**Aim of the exercise:**
Please rewrite the listing below with every "screenshot" swapped for "screen capture" and everything else unchanged. Leave the pictures out of your answer.

::: Data for this exercise

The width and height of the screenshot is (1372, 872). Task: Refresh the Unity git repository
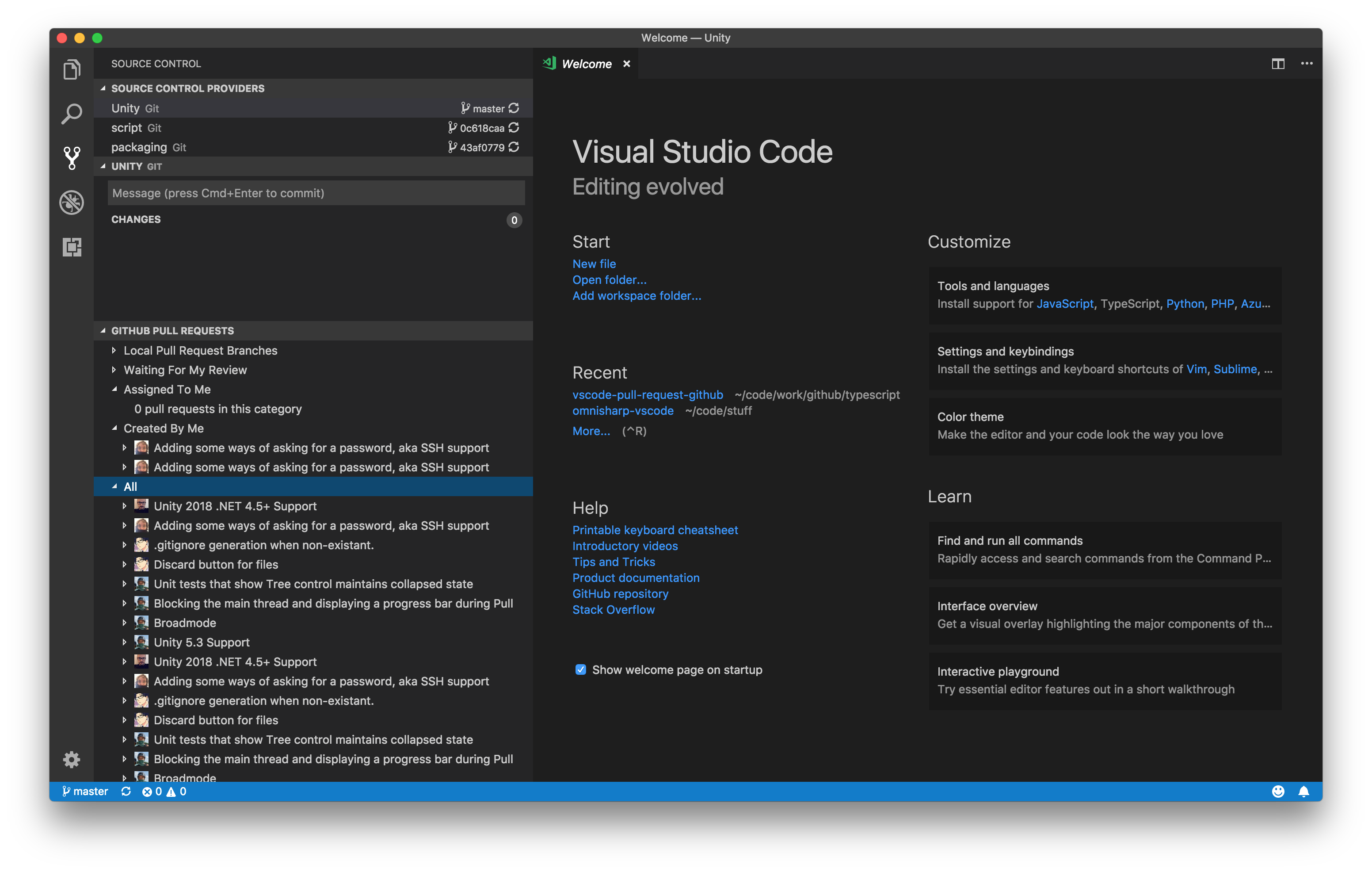click(513, 108)
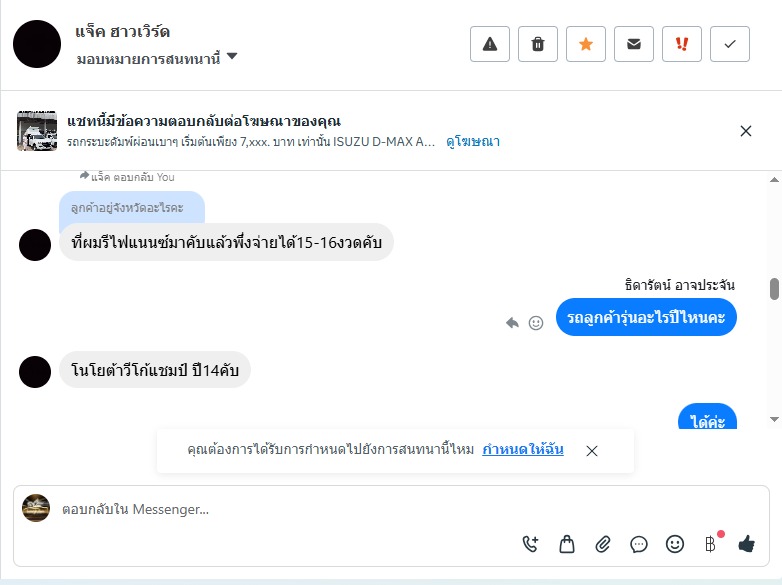
Task: Click the phone call icon
Action: click(x=531, y=544)
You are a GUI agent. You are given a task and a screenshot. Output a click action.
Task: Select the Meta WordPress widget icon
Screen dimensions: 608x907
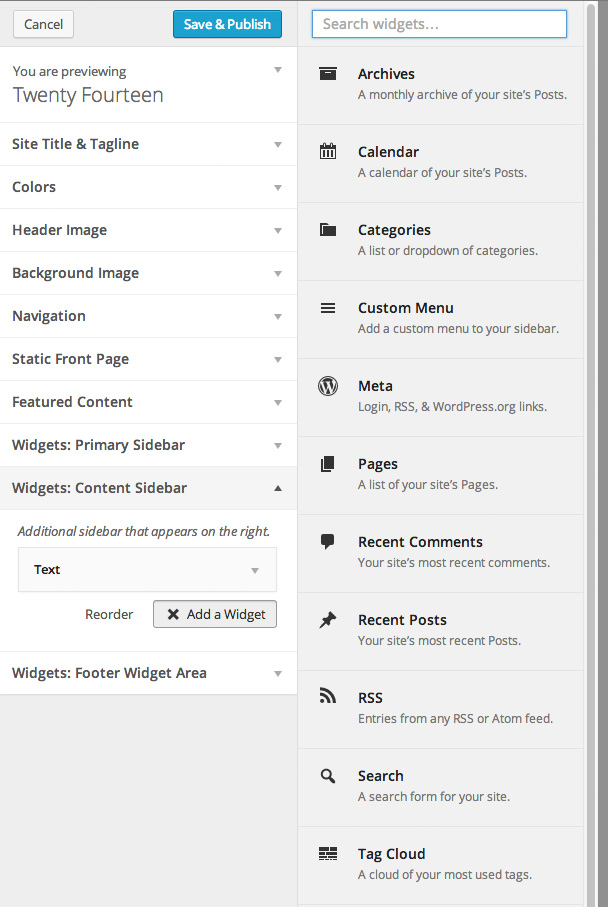pyautogui.click(x=328, y=385)
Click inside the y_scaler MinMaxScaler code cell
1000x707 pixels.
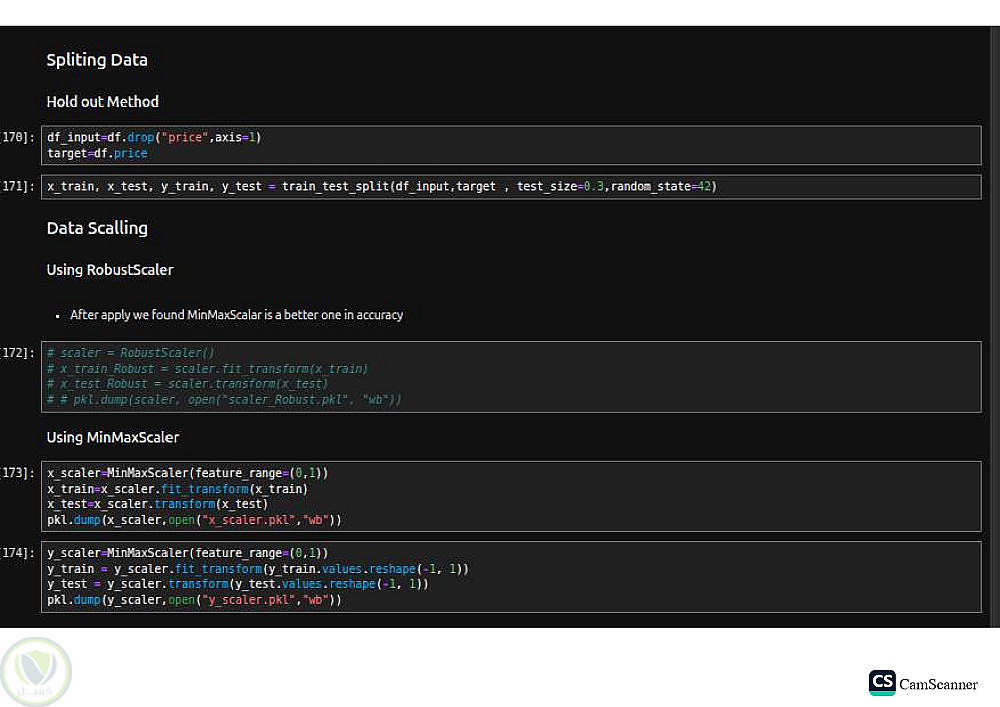510,576
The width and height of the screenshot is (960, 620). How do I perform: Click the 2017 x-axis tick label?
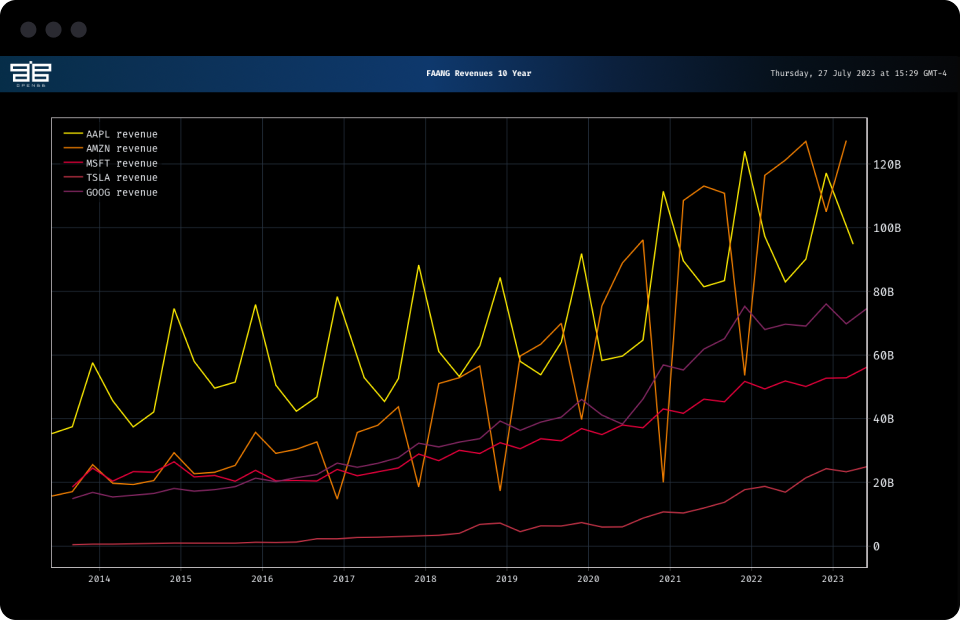point(343,579)
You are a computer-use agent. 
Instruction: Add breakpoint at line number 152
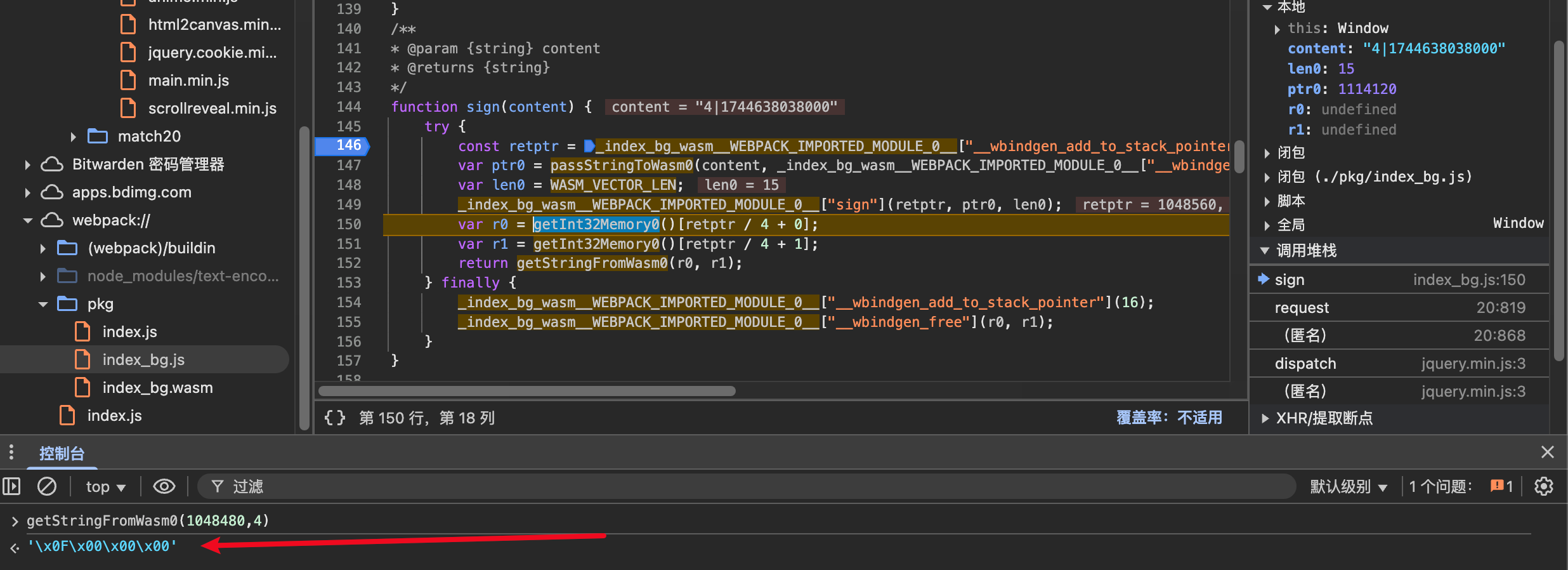tap(348, 263)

::::::

**Answer:**
The width and height of the screen capture is (1372, 872). Task: Refresh the Unity git repository
click(513, 108)
Task: Click the phone call icon
Action: click(x=531, y=544)
You are a GUI agent. You are given a task and a screen capture. Output a click action.
Task: Select the Meta WordPress widget icon
Screen dimensions: 608x907
pyautogui.click(x=328, y=385)
Click inside the y_scaler MinMaxScaler code cell
1000x707 pixels.
510,576
The width and height of the screen capture is (960, 620). How do I perform: Click the 2017 x-axis tick label?
point(343,579)
You are a computer-use agent. 
Instruction: Add breakpoint at line number 152
tap(348, 263)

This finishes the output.